Information supplied »
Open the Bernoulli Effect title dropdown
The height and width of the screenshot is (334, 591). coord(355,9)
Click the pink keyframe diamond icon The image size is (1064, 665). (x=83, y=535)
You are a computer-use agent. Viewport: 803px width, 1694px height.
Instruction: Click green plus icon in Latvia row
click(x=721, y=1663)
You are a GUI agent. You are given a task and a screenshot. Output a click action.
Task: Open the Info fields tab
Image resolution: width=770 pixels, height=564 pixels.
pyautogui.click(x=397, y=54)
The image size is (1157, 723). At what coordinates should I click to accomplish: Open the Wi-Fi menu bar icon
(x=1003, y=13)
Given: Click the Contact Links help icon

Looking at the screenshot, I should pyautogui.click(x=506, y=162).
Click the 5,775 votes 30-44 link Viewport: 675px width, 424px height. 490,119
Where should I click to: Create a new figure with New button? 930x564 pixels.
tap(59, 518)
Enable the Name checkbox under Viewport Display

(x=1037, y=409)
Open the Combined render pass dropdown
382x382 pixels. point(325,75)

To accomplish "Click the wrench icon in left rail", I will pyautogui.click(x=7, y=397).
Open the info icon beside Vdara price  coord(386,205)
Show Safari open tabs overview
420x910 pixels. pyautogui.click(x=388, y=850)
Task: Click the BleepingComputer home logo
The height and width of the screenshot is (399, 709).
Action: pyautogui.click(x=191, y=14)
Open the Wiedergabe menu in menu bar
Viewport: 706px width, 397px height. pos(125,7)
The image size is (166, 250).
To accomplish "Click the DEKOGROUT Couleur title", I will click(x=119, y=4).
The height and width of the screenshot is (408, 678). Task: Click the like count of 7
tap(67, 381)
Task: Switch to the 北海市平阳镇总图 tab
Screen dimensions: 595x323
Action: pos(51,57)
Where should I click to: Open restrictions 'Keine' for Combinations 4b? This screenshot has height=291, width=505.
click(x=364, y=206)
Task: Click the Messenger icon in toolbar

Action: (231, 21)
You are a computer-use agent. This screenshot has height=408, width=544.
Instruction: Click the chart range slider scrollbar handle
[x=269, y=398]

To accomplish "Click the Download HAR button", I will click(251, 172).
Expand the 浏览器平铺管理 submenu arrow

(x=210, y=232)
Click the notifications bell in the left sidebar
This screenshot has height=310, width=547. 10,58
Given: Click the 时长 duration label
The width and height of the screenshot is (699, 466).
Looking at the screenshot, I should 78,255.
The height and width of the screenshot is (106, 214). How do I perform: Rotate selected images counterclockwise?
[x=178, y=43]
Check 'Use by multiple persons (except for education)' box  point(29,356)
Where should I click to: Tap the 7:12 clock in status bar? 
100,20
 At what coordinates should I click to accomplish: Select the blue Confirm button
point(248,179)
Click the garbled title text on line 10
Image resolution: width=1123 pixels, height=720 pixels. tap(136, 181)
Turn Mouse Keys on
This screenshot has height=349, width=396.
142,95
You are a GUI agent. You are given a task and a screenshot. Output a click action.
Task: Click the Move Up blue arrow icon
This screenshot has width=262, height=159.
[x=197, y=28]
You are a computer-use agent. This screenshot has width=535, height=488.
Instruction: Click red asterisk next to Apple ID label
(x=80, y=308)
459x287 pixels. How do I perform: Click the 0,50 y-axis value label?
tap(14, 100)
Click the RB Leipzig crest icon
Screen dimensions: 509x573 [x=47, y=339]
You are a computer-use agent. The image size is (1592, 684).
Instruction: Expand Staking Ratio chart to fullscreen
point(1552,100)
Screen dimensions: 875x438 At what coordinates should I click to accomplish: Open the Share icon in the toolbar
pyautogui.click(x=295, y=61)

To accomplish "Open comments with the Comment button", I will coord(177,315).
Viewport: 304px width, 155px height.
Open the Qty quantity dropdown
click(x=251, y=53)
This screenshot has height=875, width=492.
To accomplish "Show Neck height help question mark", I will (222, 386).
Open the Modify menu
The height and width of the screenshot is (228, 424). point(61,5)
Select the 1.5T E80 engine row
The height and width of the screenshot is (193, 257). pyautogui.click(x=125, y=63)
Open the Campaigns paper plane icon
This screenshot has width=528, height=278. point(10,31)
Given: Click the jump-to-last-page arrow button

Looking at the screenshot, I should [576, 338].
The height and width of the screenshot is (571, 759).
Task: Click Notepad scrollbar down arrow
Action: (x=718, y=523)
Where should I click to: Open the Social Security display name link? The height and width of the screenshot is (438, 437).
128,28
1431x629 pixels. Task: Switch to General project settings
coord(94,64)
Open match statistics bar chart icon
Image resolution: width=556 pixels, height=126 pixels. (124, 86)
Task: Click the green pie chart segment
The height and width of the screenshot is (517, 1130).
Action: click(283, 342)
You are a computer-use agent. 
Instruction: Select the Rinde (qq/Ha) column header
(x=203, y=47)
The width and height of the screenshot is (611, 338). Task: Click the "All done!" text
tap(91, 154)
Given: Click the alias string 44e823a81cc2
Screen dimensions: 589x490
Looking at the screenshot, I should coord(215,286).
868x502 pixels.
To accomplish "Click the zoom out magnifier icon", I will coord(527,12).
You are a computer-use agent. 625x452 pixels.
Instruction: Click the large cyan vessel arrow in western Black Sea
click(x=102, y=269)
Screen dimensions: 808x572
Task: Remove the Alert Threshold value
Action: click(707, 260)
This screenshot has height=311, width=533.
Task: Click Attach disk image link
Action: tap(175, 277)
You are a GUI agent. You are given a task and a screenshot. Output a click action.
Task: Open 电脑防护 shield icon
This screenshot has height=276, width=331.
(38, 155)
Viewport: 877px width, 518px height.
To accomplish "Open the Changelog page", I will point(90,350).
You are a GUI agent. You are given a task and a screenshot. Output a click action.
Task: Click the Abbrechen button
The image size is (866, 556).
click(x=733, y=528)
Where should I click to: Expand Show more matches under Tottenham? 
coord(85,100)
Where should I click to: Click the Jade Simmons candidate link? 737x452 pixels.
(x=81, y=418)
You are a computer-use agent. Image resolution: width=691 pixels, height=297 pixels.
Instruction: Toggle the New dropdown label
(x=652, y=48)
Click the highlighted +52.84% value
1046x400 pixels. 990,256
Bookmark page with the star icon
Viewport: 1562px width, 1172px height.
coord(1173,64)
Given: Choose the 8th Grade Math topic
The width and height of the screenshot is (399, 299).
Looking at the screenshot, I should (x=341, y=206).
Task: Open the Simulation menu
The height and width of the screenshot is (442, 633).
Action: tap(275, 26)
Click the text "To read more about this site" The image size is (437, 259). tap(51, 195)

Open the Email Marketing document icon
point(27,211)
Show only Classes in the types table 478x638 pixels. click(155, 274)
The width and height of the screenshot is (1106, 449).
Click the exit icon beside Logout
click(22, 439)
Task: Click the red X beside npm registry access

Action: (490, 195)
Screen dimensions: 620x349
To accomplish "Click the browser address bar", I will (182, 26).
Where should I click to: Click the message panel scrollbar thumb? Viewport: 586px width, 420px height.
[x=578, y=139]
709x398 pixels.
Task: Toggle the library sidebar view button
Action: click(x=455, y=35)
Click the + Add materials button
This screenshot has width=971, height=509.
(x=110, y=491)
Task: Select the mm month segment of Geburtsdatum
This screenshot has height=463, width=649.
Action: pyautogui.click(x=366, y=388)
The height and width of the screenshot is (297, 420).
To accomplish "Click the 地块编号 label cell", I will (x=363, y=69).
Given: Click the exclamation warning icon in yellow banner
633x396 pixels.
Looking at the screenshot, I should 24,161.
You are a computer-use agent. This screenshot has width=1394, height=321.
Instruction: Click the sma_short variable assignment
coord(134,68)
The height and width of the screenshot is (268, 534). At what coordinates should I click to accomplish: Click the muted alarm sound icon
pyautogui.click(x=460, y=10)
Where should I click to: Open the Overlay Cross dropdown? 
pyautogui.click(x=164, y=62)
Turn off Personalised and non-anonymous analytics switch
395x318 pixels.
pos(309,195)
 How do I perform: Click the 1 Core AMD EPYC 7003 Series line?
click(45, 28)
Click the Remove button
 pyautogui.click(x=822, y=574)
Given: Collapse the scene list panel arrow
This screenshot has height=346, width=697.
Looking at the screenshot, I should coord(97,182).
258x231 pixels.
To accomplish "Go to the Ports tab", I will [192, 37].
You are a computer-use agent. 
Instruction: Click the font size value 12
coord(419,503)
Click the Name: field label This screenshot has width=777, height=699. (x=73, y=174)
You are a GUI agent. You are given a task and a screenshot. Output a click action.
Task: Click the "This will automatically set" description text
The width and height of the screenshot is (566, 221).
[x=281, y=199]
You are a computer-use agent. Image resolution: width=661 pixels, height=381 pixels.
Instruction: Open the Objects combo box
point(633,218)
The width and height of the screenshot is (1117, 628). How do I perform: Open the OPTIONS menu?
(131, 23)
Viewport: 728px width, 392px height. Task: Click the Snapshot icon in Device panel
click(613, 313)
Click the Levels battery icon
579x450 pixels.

Requirement »
Reproduce only the lines above, starting at the line with "Select the 1.5T E80 engine row" and ending at the line with "Task: Click the Abbrechen button", exactly as written.

Solved problem »
Select the 1.5T E80 engine row
The height and width of the screenshot is (193, 257). pyautogui.click(x=125, y=63)
Open the Campaigns paper plane icon
This screenshot has width=528, height=278. point(10,31)
Given: Click the jump-to-last-page arrow button

Looking at the screenshot, I should [576, 338].
The height and width of the screenshot is (571, 759).
Task: Click Notepad scrollbar down arrow
Action: (x=718, y=523)
Where should I click to: Open the Social Security display name link? The height and width of the screenshot is (438, 437).
128,28
1431x629 pixels. Task: Switch to General project settings
coord(94,64)
Open match statistics bar chart icon
Image resolution: width=556 pixels, height=126 pixels. (124, 86)
Task: Click the green pie chart segment
The height and width of the screenshot is (517, 1130).
Action: click(283, 342)
You are a computer-use agent. 
Instruction: Select the Rinde (qq/Ha) column header
(x=203, y=47)
The width and height of the screenshot is (611, 338). Task: Click the "All done!" text
tap(91, 154)
Given: Click the alias string 44e823a81cc2
Screen dimensions: 589x490
Looking at the screenshot, I should coord(215,286).
868x502 pixels.
To accomplish "Click the zoom out magnifier icon", I will coord(527,12).
You are a computer-use agent. 625x452 pixels.
Instruction: Click the large cyan vessel arrow in western Black Sea
click(x=102, y=269)
Screen dimensions: 808x572
Task: Remove the Alert Threshold value
Action: click(707, 260)
This screenshot has height=311, width=533.
Task: Click Attach disk image link
Action: tap(175, 277)
You are a GUI agent. You are given a task and a screenshot. Output a click action.
Task: Open 电脑防护 shield icon
This screenshot has height=276, width=331.
(38, 155)
Viewport: 877px width, 518px height.
To accomplish "Open the Changelog page", I will point(90,350).
You are a GUI agent. You are given a task and a screenshot. Output a click action.
Task: Click the Abbrechen button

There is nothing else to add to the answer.